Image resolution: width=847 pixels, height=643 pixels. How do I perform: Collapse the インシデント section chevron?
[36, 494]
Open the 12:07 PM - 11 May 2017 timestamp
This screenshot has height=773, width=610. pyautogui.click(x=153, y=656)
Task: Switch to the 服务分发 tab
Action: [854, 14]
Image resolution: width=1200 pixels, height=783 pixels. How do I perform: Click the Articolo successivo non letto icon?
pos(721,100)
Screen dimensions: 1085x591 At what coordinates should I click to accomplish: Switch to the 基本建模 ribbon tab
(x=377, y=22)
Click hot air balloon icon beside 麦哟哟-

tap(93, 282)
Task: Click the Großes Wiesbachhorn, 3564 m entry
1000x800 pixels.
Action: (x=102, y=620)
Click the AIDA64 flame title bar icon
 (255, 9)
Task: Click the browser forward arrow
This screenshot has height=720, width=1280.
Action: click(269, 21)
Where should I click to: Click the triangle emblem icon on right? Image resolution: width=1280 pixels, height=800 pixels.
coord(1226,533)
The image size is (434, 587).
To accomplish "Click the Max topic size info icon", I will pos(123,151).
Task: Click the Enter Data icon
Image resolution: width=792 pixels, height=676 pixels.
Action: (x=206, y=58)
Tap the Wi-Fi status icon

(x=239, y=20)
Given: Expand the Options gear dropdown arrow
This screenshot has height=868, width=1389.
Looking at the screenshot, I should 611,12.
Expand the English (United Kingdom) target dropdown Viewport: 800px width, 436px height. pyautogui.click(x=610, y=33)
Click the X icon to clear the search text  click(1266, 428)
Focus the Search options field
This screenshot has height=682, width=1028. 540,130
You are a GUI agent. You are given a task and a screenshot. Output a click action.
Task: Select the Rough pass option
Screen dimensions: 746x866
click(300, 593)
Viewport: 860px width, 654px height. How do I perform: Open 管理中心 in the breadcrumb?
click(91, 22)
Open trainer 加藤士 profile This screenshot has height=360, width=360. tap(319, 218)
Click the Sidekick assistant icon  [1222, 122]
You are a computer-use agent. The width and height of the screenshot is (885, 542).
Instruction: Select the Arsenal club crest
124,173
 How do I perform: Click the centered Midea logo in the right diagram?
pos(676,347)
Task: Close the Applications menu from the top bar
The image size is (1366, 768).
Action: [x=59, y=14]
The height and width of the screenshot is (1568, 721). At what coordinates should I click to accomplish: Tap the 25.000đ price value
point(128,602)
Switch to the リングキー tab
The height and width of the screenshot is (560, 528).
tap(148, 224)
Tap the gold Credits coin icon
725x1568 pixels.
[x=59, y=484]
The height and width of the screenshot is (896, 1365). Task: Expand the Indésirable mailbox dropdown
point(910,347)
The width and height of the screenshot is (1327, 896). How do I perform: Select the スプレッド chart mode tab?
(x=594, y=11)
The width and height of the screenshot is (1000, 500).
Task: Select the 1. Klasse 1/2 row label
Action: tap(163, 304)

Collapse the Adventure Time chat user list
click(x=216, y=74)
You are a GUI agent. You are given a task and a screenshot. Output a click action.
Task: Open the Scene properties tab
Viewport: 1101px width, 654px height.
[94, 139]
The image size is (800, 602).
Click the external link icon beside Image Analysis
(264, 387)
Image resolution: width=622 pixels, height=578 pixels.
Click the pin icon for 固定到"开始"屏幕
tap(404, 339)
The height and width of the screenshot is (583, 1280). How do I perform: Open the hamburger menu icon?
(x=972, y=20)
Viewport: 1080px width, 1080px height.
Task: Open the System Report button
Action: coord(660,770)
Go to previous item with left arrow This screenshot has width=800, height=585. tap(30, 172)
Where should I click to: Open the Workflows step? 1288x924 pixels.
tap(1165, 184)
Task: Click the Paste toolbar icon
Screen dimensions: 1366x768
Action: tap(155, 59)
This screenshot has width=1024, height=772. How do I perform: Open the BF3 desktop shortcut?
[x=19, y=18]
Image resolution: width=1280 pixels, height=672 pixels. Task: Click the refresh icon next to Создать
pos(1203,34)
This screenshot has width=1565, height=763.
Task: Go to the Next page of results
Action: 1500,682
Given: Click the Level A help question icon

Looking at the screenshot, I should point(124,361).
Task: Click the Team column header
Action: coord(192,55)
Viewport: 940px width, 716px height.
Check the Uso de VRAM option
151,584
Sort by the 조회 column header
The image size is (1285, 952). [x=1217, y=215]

*What to do:* Rewrite the data from the line that contains "The height and width of the screenshot is (1568, 721)." through the line that contains "[x=59, y=484]", putting "Rewards" in place of "Credits" and keeping everything else the same.

*Full response:*
The height and width of the screenshot is (1568, 721). At what coordinates should I click to accomplish: Tap the 25.000đ price value
point(128,602)
Switch to the リングキー tab
The height and width of the screenshot is (560, 528).
tap(148, 224)
Tap the gold Rewards coin icon
725x1568 pixels.
[x=59, y=484]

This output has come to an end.